DATA EXTRACTS:
_ _ _ _ _

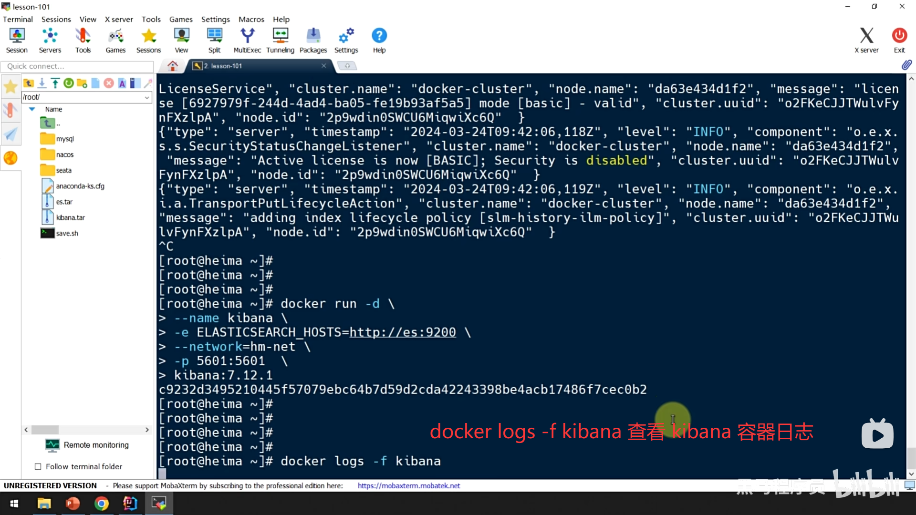Create new folder in SFTP browser
The width and height of the screenshot is (916, 515).
click(x=82, y=83)
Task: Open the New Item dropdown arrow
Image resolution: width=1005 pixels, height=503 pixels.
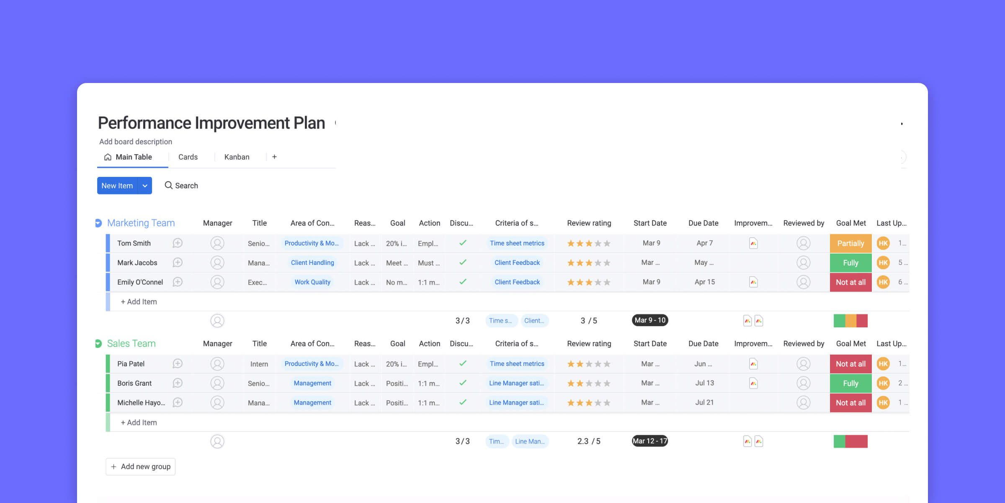Action: tap(144, 185)
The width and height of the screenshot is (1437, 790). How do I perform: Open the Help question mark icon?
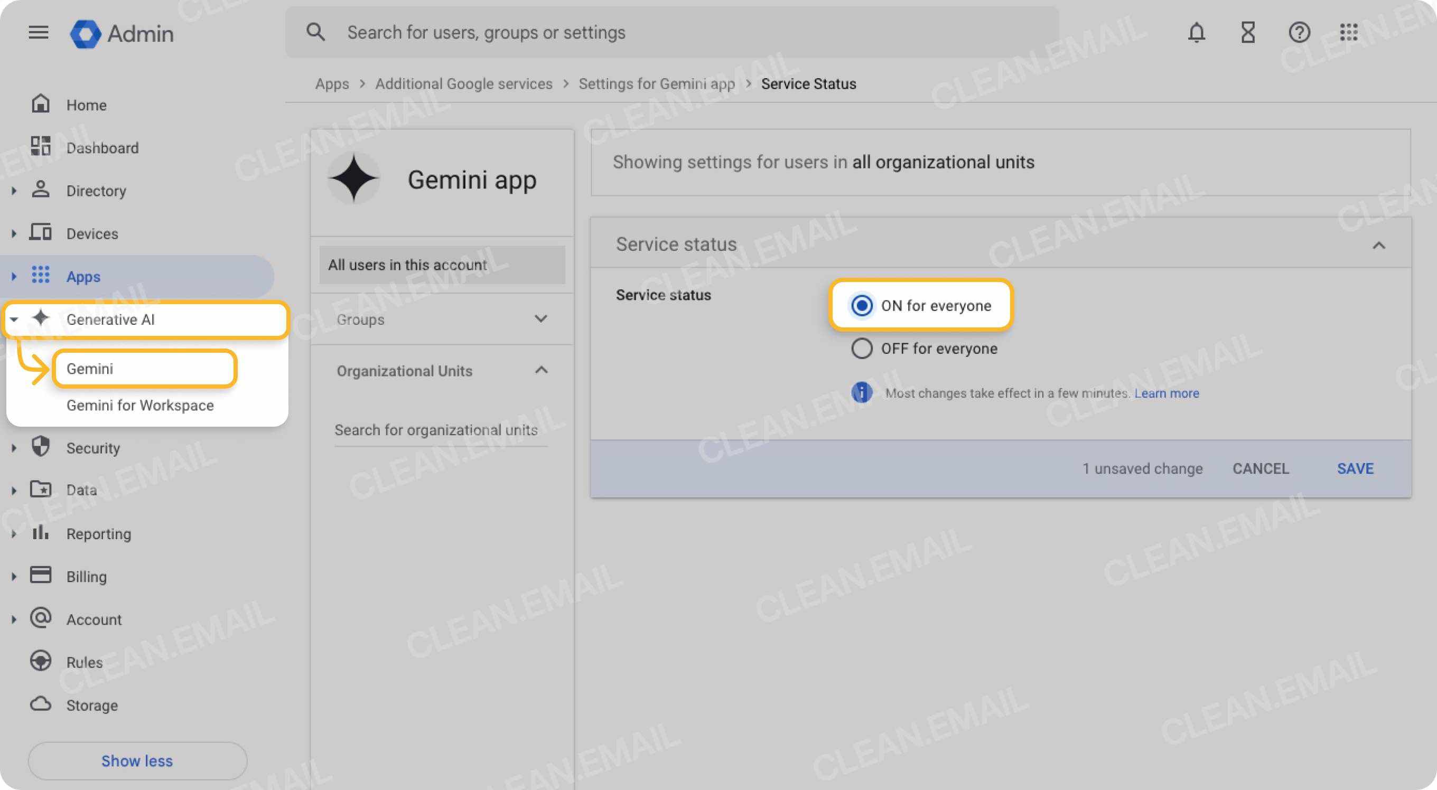point(1300,32)
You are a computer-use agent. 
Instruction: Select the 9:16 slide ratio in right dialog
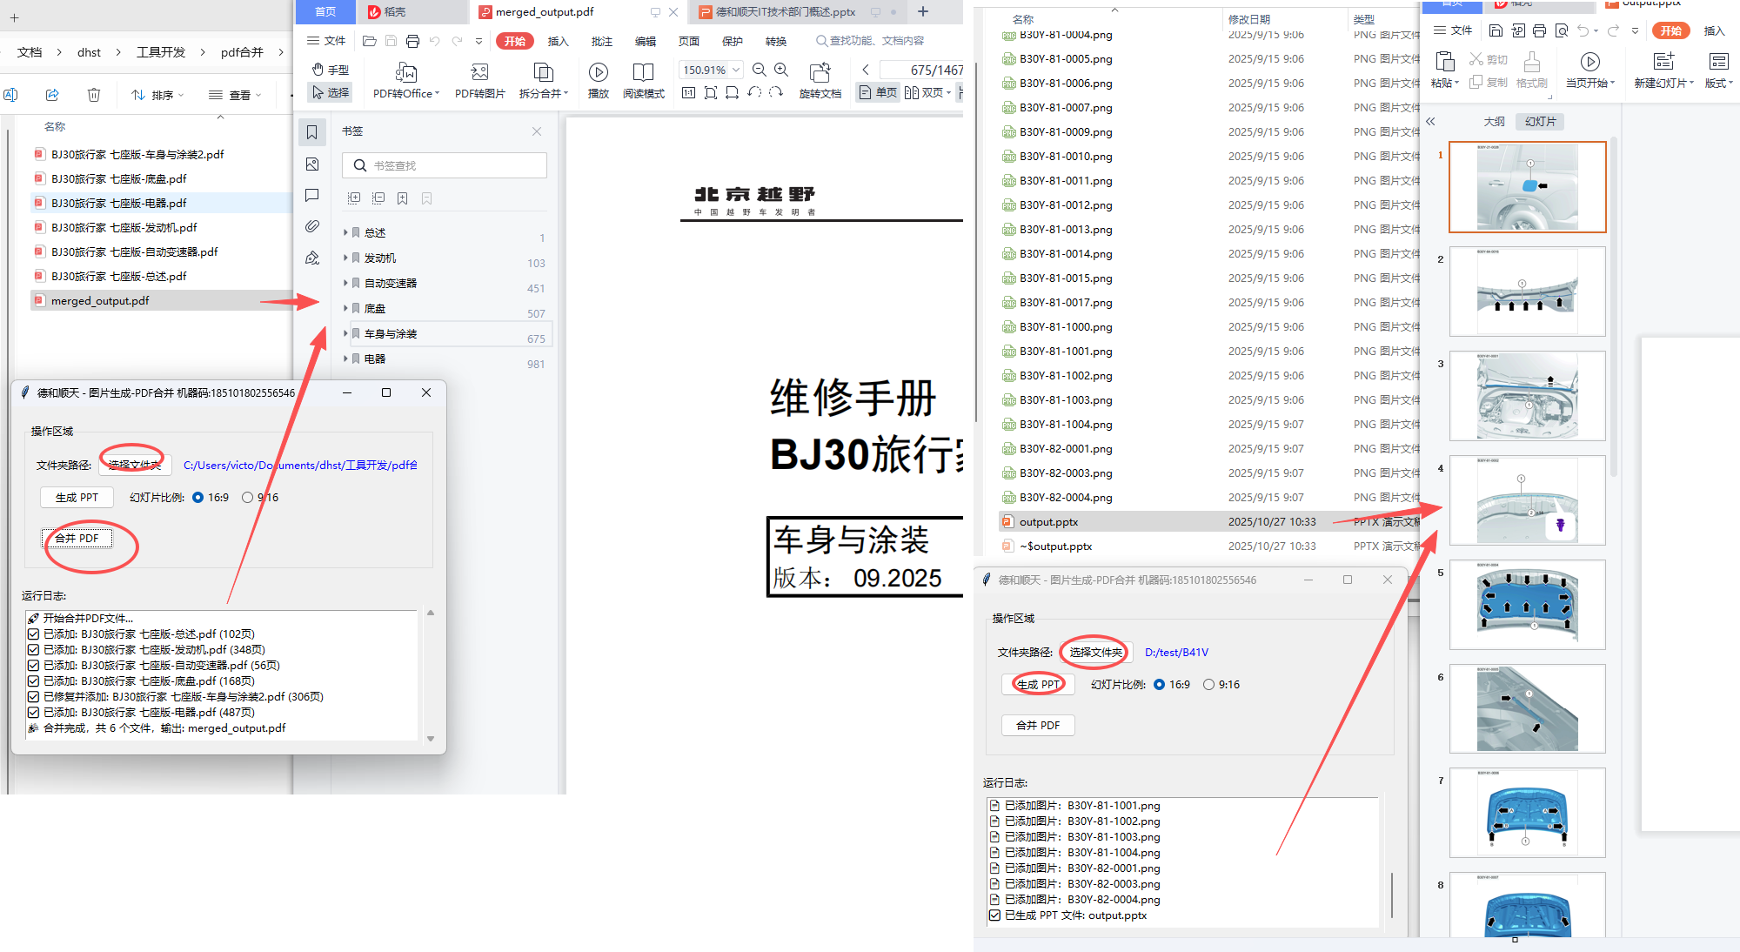click(x=1208, y=685)
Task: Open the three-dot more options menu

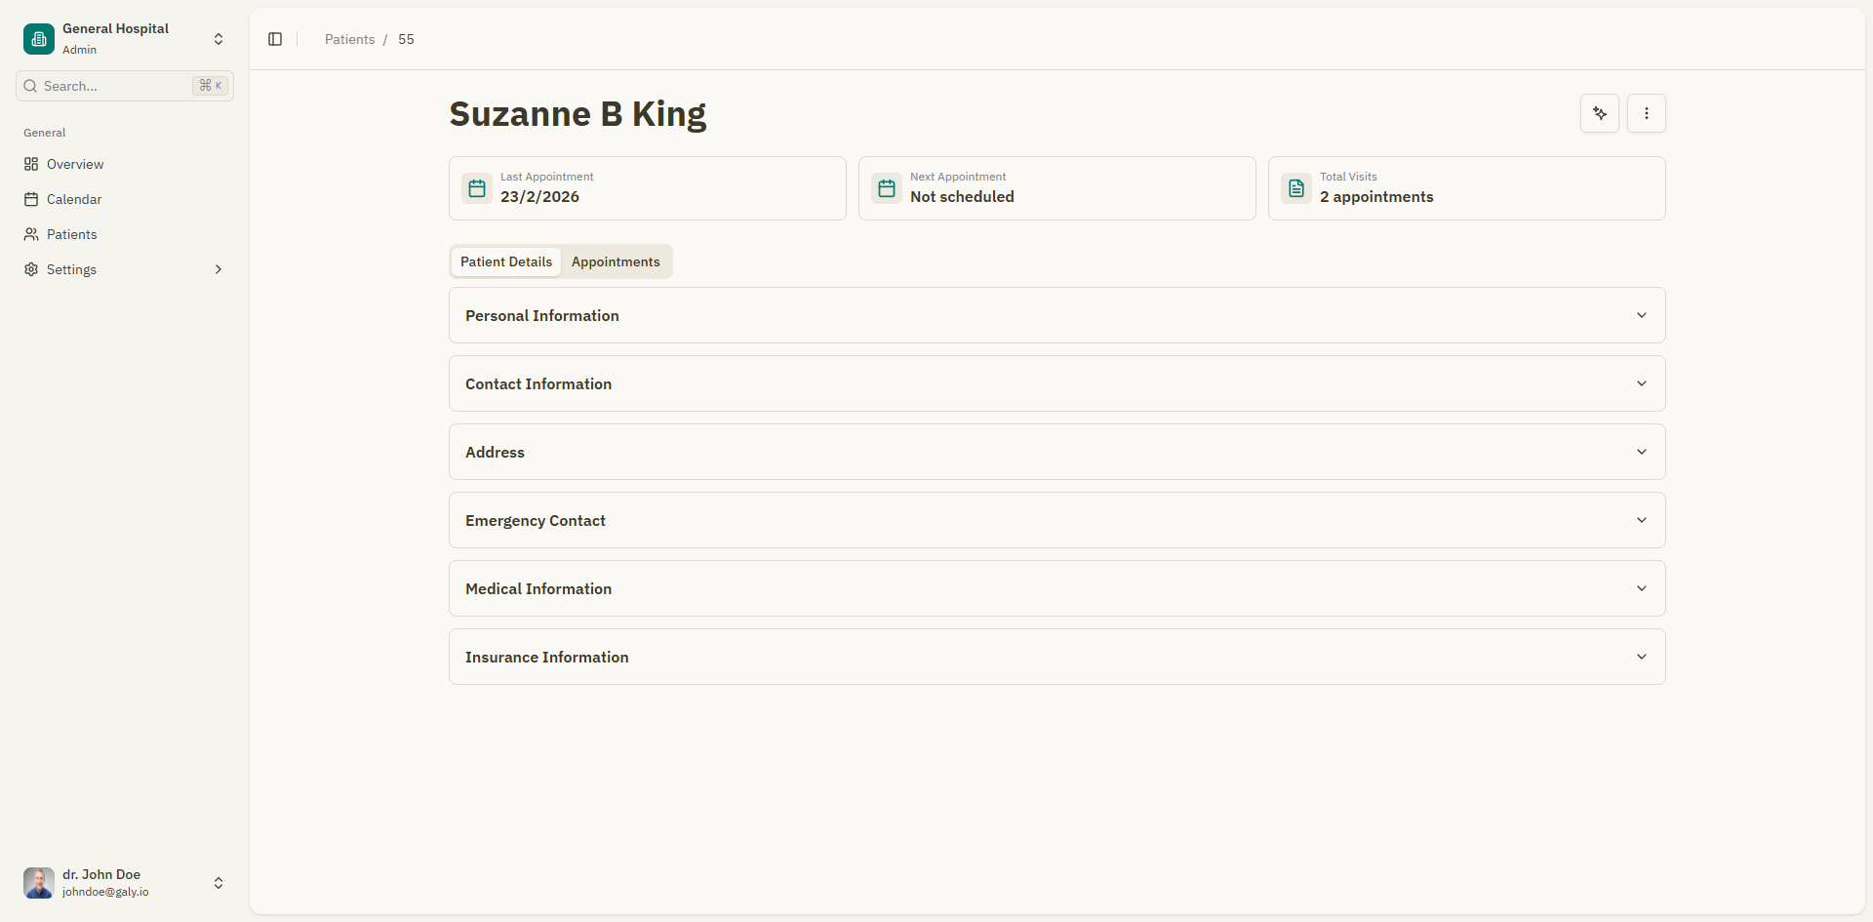Action: (1647, 113)
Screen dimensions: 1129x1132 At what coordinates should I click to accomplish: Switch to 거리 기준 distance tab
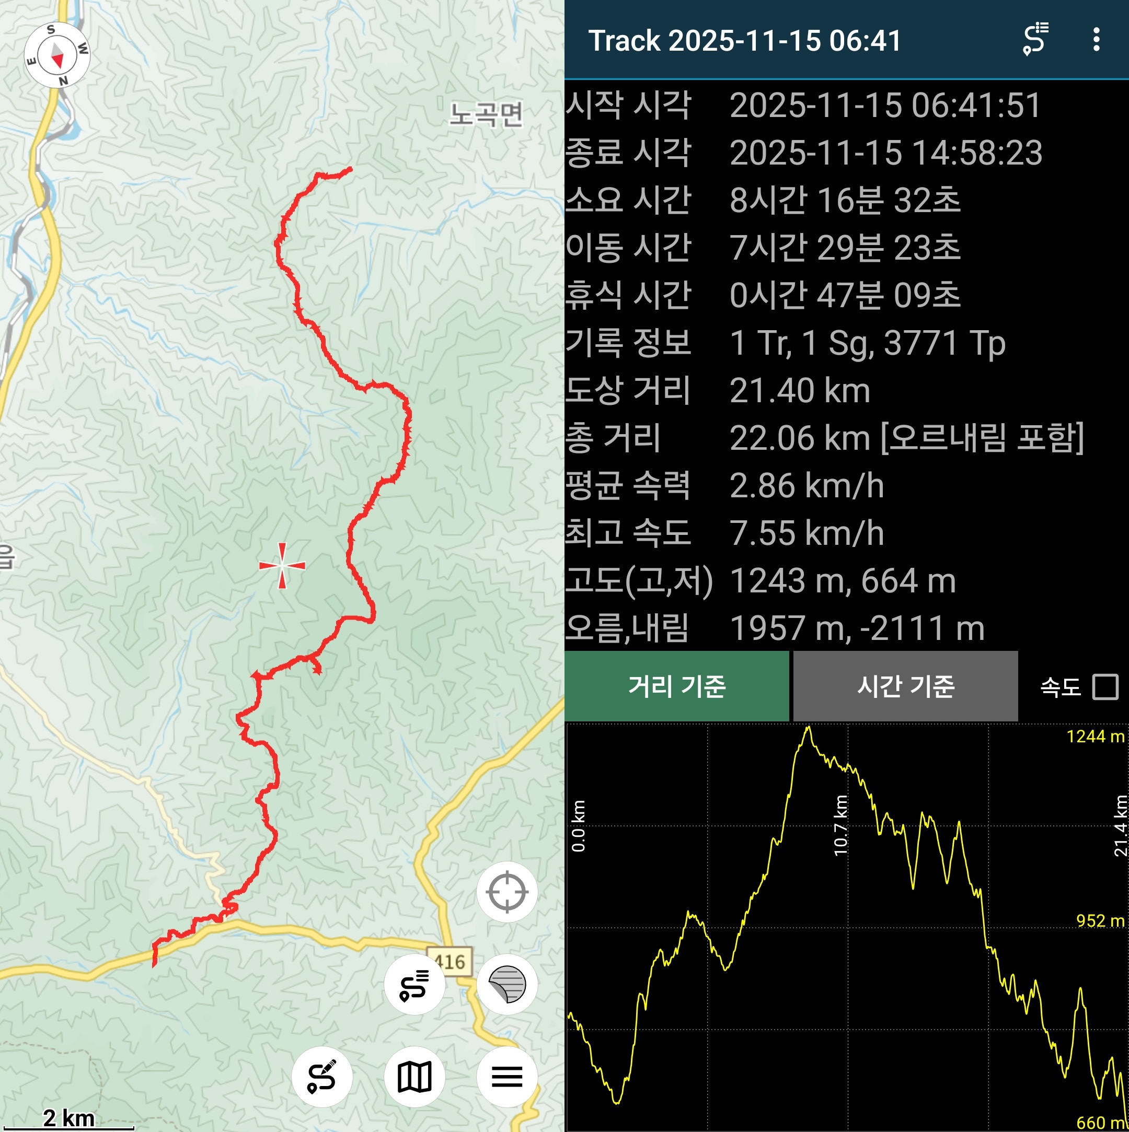pyautogui.click(x=676, y=686)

_ _ _ _ _

PROBLEM DETAILS: The lines from the one containing "Task: Open the New Item dropdown arrow" up to and including the last line of the material above are to be given again exactly; any pictures are dropped.

EXERCISE OUTPUT:
Task: Open the New Item dropdown arrow
Image resolution: width=1005 pixels, height=503 pixels.
Action: tap(144, 185)
The width and height of the screenshot is (1437, 790). How do I perform: Open the Help question mark icon?
point(1300,32)
You are a computer-use agent. 
Instruction: Select the 9:16 slide ratio in right dialog
click(x=1208, y=685)
Task: Open the three-dot more options menu

Action: (1647, 113)
Screen dimensions: 1129x1132 At what coordinates should I click to accomplish: Switch to 거리 기준 distance tab
pyautogui.click(x=676, y=686)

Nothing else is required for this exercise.